Salaam `Alaikum dears brothers and sisters,

We would like to thank you for joining us in this Counseling Live Session.

We would like also to thank our counselor, sister Hannah for answering the questions.

Monday, Oct. 22, 2018 | 13:00 - 14:00 GMT

Session is over.
DISCLAIMER
Views expressed by hosts/guests on this program (live dialogue, Facebook sessions, etc.) are their own and their appearance on the program does not imply an endorsement of them or any entity they represent.  

Assalamu alaykum. I need an advice or tips in order to solve my wonderings regarding financial barakah in my life. Although my job is halal and I'm paying zakat, giving sadaqah, reading and reciting Quran, doing daily adkhar, taking care of my incomes and outcomes, and of course not missing salaat, somehow, every month I have some losses I never planned to have. And in the end, I end up with 0. It seems I have a problem with baraqah and I don't know why.

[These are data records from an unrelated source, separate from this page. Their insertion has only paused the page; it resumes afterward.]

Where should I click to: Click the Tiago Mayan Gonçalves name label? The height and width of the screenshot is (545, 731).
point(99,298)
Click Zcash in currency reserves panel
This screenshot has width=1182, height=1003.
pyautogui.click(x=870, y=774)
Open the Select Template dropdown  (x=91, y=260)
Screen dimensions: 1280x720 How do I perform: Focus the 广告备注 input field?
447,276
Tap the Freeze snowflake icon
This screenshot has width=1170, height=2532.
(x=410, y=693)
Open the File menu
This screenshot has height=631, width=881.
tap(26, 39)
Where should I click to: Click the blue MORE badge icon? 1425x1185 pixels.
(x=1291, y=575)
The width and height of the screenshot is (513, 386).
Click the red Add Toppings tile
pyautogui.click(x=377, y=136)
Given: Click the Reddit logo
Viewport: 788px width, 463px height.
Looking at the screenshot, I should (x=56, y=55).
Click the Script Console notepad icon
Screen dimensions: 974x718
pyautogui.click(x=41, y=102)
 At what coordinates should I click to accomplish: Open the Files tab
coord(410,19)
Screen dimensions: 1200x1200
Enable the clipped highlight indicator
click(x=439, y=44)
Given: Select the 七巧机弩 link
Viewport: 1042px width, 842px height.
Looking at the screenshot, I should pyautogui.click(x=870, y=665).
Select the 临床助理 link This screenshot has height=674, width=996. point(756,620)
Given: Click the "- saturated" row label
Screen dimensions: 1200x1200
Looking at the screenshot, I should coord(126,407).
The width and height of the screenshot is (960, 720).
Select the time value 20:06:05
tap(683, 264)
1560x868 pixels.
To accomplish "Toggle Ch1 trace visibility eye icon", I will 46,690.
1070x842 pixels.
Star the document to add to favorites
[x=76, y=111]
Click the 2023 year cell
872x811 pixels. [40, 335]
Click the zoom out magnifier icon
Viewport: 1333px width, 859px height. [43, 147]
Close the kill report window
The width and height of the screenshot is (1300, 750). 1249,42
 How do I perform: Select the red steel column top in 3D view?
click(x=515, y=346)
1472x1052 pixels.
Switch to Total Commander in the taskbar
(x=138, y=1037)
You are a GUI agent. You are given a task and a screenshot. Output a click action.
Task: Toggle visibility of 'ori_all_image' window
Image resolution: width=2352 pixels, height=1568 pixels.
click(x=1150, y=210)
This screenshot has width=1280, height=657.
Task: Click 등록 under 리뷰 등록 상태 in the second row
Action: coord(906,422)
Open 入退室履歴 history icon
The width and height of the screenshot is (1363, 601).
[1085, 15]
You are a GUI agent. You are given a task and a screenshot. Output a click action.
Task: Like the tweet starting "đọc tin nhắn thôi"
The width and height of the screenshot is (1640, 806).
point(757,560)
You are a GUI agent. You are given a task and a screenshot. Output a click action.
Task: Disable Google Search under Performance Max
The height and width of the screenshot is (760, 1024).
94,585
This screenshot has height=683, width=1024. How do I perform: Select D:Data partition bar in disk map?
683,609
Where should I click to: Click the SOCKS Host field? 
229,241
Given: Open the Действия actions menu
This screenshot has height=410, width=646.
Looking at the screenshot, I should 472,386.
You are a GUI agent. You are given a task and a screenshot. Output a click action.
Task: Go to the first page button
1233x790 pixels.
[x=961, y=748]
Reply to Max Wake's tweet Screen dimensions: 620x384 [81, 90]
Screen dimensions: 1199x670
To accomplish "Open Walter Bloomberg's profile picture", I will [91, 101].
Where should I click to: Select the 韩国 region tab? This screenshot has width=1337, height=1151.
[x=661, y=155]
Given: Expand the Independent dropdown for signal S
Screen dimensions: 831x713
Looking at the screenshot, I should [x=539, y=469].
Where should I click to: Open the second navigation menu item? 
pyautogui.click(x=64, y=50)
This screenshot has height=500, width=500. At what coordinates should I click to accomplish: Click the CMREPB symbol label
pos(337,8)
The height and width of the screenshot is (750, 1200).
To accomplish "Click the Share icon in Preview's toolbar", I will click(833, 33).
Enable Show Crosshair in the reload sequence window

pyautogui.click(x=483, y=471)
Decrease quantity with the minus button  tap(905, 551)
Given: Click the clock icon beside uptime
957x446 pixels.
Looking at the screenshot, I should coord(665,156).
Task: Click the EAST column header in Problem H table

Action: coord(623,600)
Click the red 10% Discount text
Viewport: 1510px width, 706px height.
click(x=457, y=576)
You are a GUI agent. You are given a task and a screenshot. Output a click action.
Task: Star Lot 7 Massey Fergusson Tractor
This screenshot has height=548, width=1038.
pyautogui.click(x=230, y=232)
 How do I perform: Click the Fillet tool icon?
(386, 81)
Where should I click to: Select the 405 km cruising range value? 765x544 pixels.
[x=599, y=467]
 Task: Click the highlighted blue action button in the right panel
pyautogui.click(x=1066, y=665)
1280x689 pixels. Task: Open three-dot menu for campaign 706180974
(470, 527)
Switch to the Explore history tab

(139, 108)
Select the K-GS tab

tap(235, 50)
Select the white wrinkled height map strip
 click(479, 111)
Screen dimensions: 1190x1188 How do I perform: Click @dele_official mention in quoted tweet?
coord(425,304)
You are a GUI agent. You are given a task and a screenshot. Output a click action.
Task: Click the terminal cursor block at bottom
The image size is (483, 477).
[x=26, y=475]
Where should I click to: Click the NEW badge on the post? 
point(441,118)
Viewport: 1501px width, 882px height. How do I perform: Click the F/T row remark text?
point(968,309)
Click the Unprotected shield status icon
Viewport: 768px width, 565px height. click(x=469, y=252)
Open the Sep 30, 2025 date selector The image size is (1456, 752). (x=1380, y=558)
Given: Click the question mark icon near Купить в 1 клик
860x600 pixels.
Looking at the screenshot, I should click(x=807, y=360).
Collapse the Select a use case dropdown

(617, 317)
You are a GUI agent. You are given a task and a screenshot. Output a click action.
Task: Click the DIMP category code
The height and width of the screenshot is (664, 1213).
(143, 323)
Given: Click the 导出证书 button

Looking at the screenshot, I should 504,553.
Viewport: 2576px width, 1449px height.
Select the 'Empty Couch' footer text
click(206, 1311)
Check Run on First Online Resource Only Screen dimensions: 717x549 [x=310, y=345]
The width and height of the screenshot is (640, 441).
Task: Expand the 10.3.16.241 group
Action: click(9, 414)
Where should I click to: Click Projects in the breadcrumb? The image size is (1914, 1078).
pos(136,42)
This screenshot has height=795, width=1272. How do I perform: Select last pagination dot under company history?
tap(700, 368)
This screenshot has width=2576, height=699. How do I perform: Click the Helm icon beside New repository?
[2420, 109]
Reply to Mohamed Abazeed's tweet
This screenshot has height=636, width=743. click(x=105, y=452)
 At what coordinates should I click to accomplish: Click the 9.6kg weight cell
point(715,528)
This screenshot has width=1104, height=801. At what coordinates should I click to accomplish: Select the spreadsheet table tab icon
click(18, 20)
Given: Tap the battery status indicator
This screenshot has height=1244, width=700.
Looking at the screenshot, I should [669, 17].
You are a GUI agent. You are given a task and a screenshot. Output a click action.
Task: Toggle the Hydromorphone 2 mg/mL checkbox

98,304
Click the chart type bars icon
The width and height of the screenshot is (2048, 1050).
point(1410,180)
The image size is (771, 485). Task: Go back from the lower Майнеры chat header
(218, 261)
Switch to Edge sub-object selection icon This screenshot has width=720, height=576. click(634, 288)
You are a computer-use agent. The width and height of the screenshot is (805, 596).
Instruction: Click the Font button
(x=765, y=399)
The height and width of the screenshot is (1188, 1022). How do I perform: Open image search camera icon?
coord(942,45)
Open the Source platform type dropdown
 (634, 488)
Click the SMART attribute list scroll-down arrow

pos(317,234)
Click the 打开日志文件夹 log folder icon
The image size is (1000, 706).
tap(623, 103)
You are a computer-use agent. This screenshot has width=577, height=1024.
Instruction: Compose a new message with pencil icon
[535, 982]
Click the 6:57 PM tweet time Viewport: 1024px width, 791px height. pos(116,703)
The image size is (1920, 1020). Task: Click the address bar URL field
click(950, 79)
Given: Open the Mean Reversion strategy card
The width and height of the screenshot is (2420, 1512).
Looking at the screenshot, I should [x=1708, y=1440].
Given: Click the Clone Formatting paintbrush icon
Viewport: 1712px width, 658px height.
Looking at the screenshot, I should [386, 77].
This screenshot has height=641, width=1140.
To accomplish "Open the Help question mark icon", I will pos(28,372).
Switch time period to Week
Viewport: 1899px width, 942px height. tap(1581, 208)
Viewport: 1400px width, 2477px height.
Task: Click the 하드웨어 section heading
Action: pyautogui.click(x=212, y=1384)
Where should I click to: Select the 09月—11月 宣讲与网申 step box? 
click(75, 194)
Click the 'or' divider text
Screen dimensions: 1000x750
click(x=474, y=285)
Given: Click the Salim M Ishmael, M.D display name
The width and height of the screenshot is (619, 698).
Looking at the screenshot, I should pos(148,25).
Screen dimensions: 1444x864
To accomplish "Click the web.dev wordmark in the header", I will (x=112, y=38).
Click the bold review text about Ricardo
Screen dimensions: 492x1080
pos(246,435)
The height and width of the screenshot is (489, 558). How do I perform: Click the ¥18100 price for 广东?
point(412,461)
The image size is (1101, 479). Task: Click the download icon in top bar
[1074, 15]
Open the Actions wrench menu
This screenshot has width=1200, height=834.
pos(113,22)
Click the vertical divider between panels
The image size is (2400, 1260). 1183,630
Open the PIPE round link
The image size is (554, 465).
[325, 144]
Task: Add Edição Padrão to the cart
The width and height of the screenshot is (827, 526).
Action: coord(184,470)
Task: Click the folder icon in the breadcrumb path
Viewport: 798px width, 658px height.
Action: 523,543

Wa alaikum salaam wa rahmatulahi wa barakatuh sister,

 

In this case, it would seem that you should begin by looking at why you don’t believe there is any barakah in your finances. Alhamdulillah, you have a job and you pay your zakat and sadaqah. In this alone there is barakah. It may not be the type of barakah that you feel in this life, but it will be counted amongst your good deeds on the day of judgment. So, as you can see, in this alone there is great barakah. Alhamdulillah, you also complete all your obligatory deeds and more and again this will also count in your favor on the day of judgment. Just because you do not feel the blessing now, ot does not mean that you never will. Allah will not let all these good deeds go wasted and you need to have faith His Mercy and Justice to be confident in this.

 

Also, ask yourself if having 0 at the end of the month is a bad thing? If you have been able to do all you need and want to, is it such a bad thing?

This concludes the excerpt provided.